■ TASK LIST ■
**a.** In the forum thread on perpendicular tangent lines, copy everything from "For c.) This" down to "chose t = -1/(2k)?", substituting "plotting" for "graphing".
**b.** Extend the forum thread on perpendicular tangent lines, starting right after its final post.

■ EXCERPTED TEXT ■
+-------+

Finding Solutions for Function F(x): Perpendicular Tangents & Slopes

[carlodelmundo]

Hi All.

Homework Statement

Consider the function F(x) = kx^2 + 3.

a.) If the tangent lines to the graph of F at (t, F(t) ) and (-t , F(-t)) are perpendicular, find t in terms of k.

b) Find the slopes of the tangent lines mentioned in part (a).

c.) Find the coordinates of the point of intersection of the tangent lines mentioned in part (a).

Homework Equations

1.) First Derivative
2.) Algebraic Manipulation

The Attempt at a Solution

I need to verify my answers. I HAVE SCANNED ALL OF MY ANSWERS SO YOU CAN READ IT EASIER. http://carlodm.com/calc/prob1.jpg .[/URL]

Here are my questions:


For a.) I got t = +- sqrt( 1 / 4k^2)). I chose the positive root but is this correct? I mean, I chose the positive root to make my calculations simpler but is there a good reason why to choose the positive, or negative?

For b.) Is this algebraic manipulation legitimate?

For c.) This seems a little weird for me considering its not a "finite" answer. Does this answer work? Thank you!

 

[NoMoreExams]

Regarding your answer for a), fix k (and therefore t) see what positive and negative answers give you. Try graphing them.

Now take a look at b), you basically have 2 tangent lines L1 and L2, if you pick t = 1/(2k) then the slope of L1 is 1 and slope of L2 is -1. Now what would have happened if you chose t = -1/(2k)?

For c) your answer is very much finite, it's just a function of k, why does that seem weird to you? Your original function did not specify a k therefore your tangent lines will be dependent on k as well, as will the point of their intersesction.

 

[carlodelmundo]

NoMoreExams,

Thanks for the quick reply. I'm dumbfounded by your explanation in a.). How can I "Fix k?" Is there an Algebra error? Or are you trying to say to graph t in terms of k and look at the graph?

If it's the latter, I graphed that solution curve. It looks like a diamond shaped curve, but I don't know what I can deduce from this curve.

Fot b.)... I understand that if t is the negative root...then the direction of the tangent lines will be opposite (negative slope of tangent will become the positive slope).

Thank you.

 

[NoMoreExams]

By fix k I mean pick a value for k, say... k = 1, now graph your function and your 2 lines. Your function shouldn't look diamond shaped.

 

[carlodelmundo]

I see. I let k = 5. so F(x) = 5x^2 + 3 and F'(x) = 10x.

+-------+

■ SOURCE EXCERPT ■
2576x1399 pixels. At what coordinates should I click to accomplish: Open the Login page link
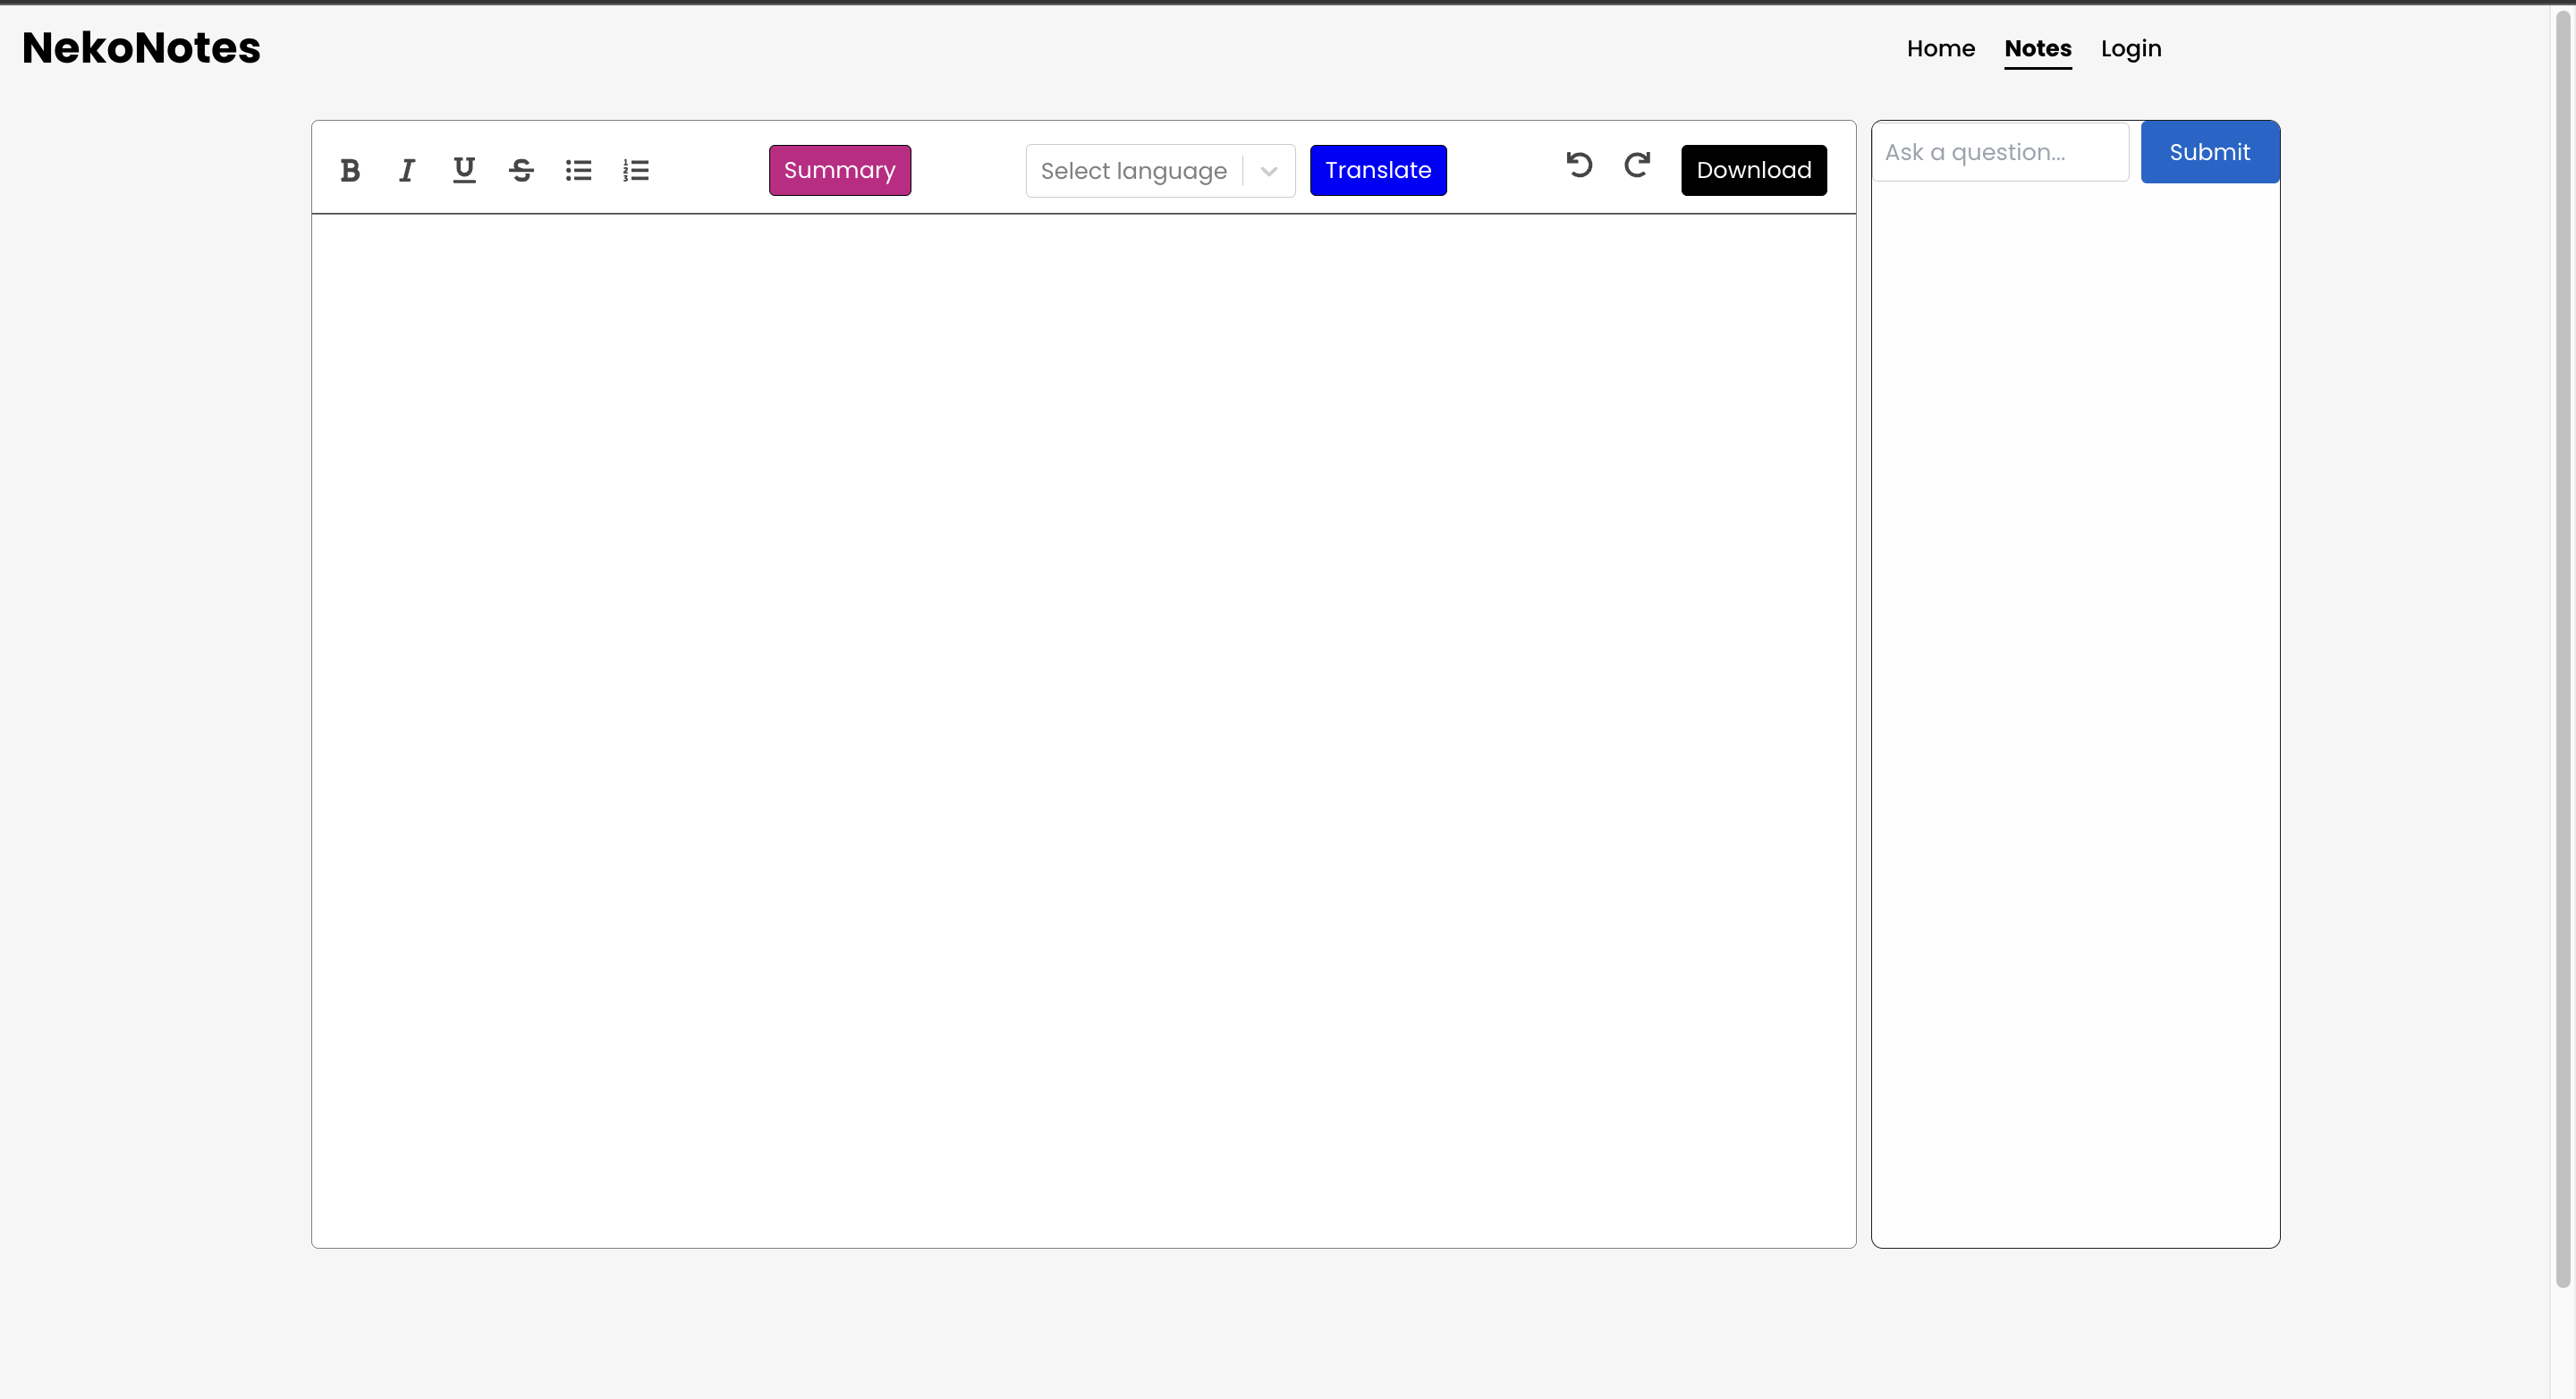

+-------+

■ PER-TASK ANSWERS ■
**a.**
For c.) This seems a little weird for me considering its not a "finite" answer. Does this answer work? Thank you!

 

[NoMoreExams]

Regarding your answer for a), fix k (and therefore t) see what positive and negative answers give you. Try plotting them.

Now take a look at b), you basically have 2 tangent lines L1 and L2, if you pick t = 1/(2k) then the slope of L1 is 1 and slope of L2 is -1. Now what would have happened if you chose t = -1/(2k)?

**b.**
When I finish the Algebra, I'm left with t = +- (1/10). Which is equivalent to what I found in my answer in a.).

The graph is two lines. This just proves that it's correct, right?

 

[NoMoreExams]

Sure I meant plot both your two tangent lines AND your original function. Now that you fixed k = 5, pick the positive root i.e. t = 1/10 that means your first tangent line will have a point (1/10, F(1/10)) and your 2nd one will have the point (-1/10, F(-1/10)). What if you picked t = -1/10, what would have changed between 2 lines, would they have looked any different?

 

[carlodelmundo]

No it does not look any different meaning choosing the positive or negative t will give the same results.

Should I explicitly state that we are "assuming" that t is the positive root for AP purposes?

Thanks for your help--for b) and c) are my answers logical?

 

[NoMoreExams]

You should probably explain that choosing either will give the same result since you are just switching between the 2 lines I believe. Maybe someone else can confirm/deny.

Yep b) and c) look logical to me, did you understand what I said about c) though?

I am not sure what the standards are for AP exams so I can't tell you if what you have is "enough" or if you need to write more. You definitely should not write +/- 1/(2k) = 1/(2k) since that's simply not true; you COULD write w.l.og., let t = 1/(2k) or something of the sort and explain why.

 

[carlodelmundo]

Thank you NoMoreExams! Part c.) Makes perfect sense.

I have one last question. What does "w.l.og" stand for?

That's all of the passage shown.